Trisnawati menyebut memang ada kesepakatan antara sekolah dan orang tua apabila terjadi tunggakan pembayaran SPP terus menerus. Sekolah memberi tenggat waktu hingga September 2023 untuk membayar 50 persen dan sisa tunggakan bisa dilunasi hingga November 2023.
"Memang dalam surat pernyataan itu (bunyinya) dikembalikan ke orang tua jika belum bisa melunasi. Namun atas kebijaksanaan sekolah, ada siswa yang belum bisa melunasi 50 persen namun akhirnya bisa dikembalikan ke kelas 12," kata Trisnawati, Sabtu (30/9/2023).
SCROLL TO CONTINUE WITH CONTENT
Trisnawati membenarkan siswa bernama Putu J itu menunggak pembayaran SPP sejak kelas 10 sampai kelas 12. Ada pula biaya penerimaan peserta didik baru (PPDB), seragam praktik, hingga biaya bimbingan dan laporan training.
Tetapi, pihak sekolah sebetulnya ingin membuka pintu diskusi dengan orang tua Putu untuk mencari solusi. Namun Trisna mengaku undangan sekolah kerap tak diindahkan sehingga pertemuan dua belah pihak selalu pantang.
"Kami pasti mau membantu asal ada komunikasi ke kami. Kami menyadari jangankan untuk uang Rp 1 juta, Rp 600 itu pun saya yakin ayah Putu sudah berusaha banget. Komunikasi memang sudah beberapa kali bersama wali kelas, tapi secara langsung baik-baik sampaikan ke kami belum ada. Kami menunggu itikad baik kita cari solusi," beber Trisna.
Pihaknya menyadari, keluarga Putu tengah dirundung masalah keuangan. Meski demikian, kata Trisna, Putu J sudah mencicil SPP saat naik ke kelas 11 meski hanya bayar satu semester saja. Kala itu, siswa sudah saatnya masuk tahap training industri.
Bahkan menurut Trisna, ada beberapa orangtua siswa yang minta solusi kepada sekolah saat training akan dimulai.
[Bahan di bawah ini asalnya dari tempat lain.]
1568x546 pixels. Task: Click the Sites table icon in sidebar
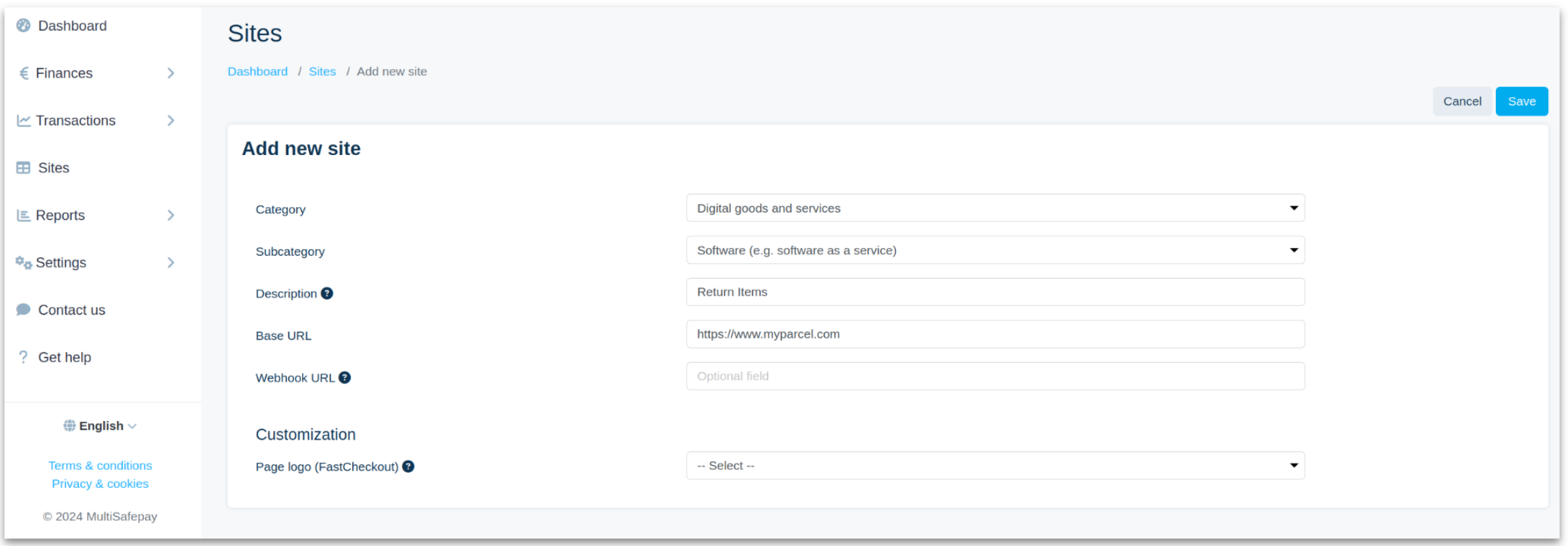coord(23,168)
Mereka kebanyakan terkendala biaya dan sekolah memberikan izin untuk anak mereka tetap bisa training meski belum bisa membayar biaya.
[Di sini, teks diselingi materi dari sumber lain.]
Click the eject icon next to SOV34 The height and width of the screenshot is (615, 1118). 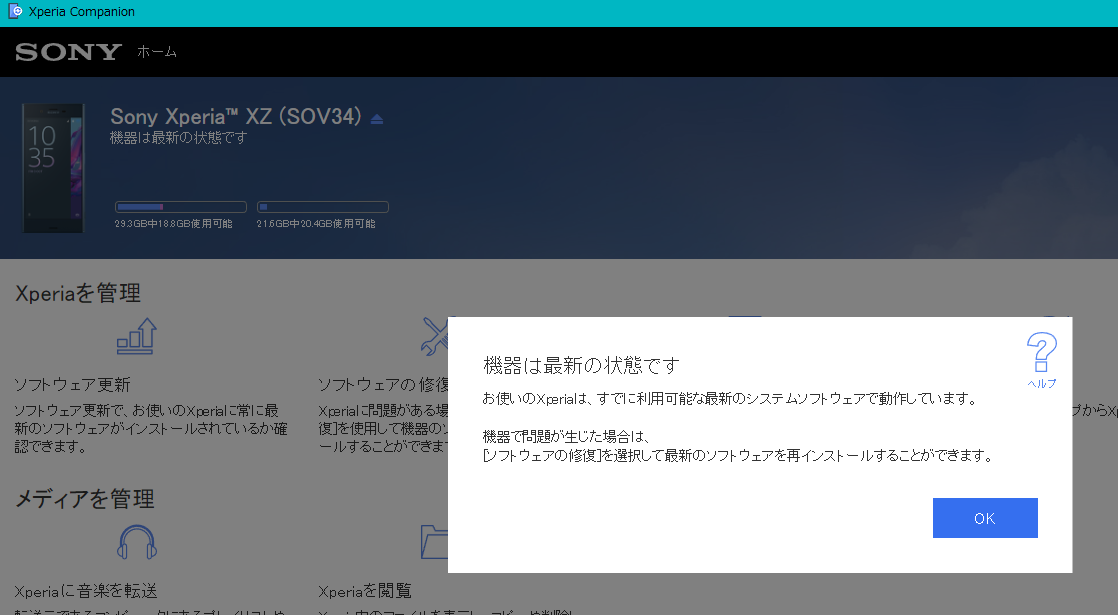point(376,117)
"Para orang tua datang ke sekolah menyampaikan kendala mereka. Ada yang belum bisa bayar atau melunasi dan meminta tolong agar tetap dibantu anak mereka bisa training. Bagaimana? Kami tetap bantu, kok. Tapi ayah Putu tidak juga datang dan hanya mengirim pesan WA, 23 Januari lalu. Atas arahan yayasan, Putu juga dibantu untuk ikut training meski ia baru membayar 500 ribu dari tunggakan dia saat itu Rp 6 juta," bebernya.
Sekolah, lanjut Trisna, tidak serta merta langsung mengembalikan Putu ke orangtuanya dan justru memberi kebijaksanaan lain dengan menitip belajar di kelas 10. Menurutnya, cara itu agar sekolah tetap bisa mengawasi siswa. "Kalau dipulangkan, bisa jadi bilang sekolah tapi keluyuran. Kami sampaikan surat tapi tidak tersampaikan. Model-model itu kami hindari," katanya.
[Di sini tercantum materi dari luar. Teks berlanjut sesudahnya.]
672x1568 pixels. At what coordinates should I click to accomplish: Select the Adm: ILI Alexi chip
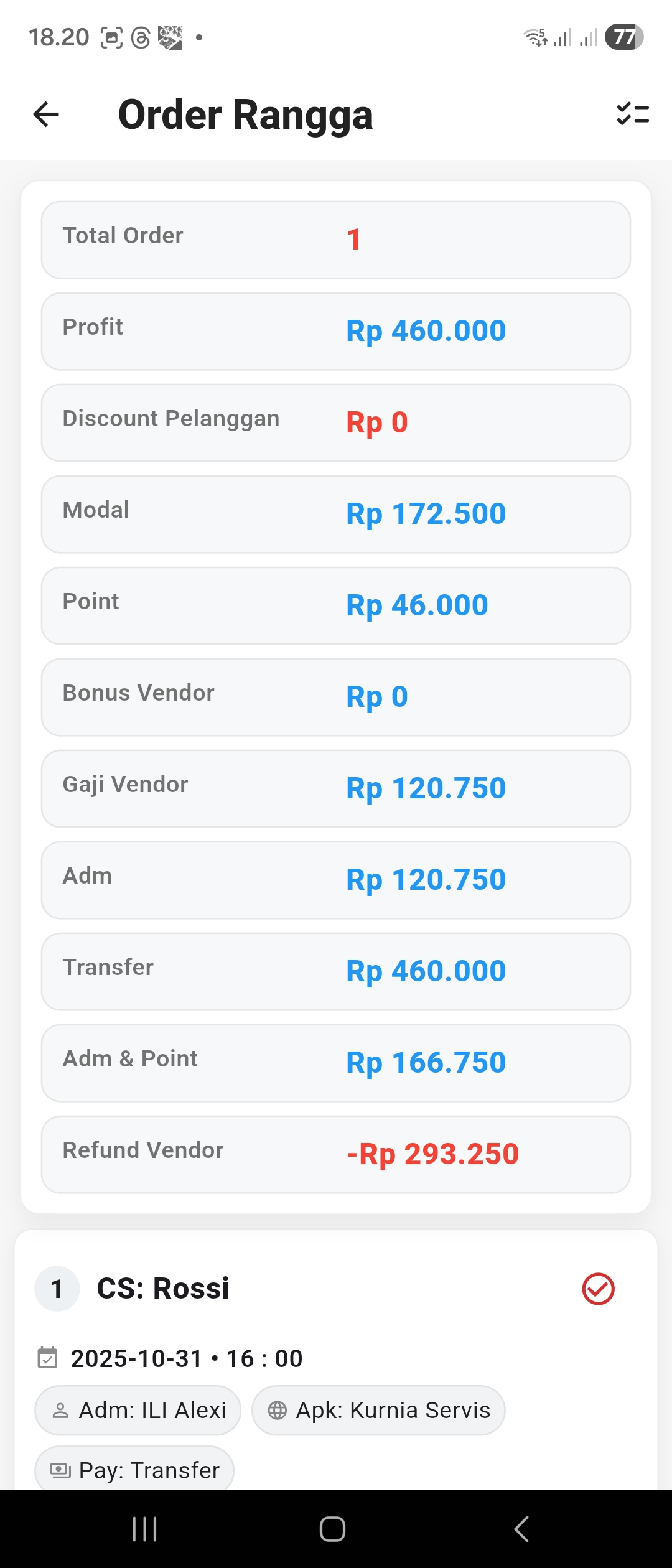coord(138,1411)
"Kami minta maklum juga karena kami kan sekolah swasta yang keuangannya bertumpu dari pembayaran siswa dan komite. Kami memang dapat dana BOS. Namun untuk operasional dan kegiatan lainnya harus ada sokongan dana pendamping dan itu ditarik dari SPP salah satunya," pungkasnya.
Sebelumnya, nasib yang dialami Putu J bikin heboh. Bagaimana bisa siswa SMK yang sudah mau lulus, malah turun kembali ke kelas 10.
Putu J mengakui orang tuanya sedang berusaha mengumpulkan uang untuk melunasi biaya sekolahnya. Dengan begitu, Putu bisa kembali belajar di kelas 12.
Dia tak memungkiri kesulitan ekonomi yang sedang dihadapi keluarganya akibat pandemi COVID-19 berimbas ke biaya sekolah. "Bapak saya tukang las. Dulu sebelum korona itu pernah gabung sama pengembang properti. Tapi setelah itu perusahaan bangkrut, bapak saya kena dampak (berhenti bekerja)," tutur Putu J, dikonfirmasi Jumat (29/9/2023).
Putu adalah siswa kelas 12 program tata boga di sekolah tersebut. Namun, Putu saat ini dititipkan belajar di kelas 10 sejak 12 September 2023.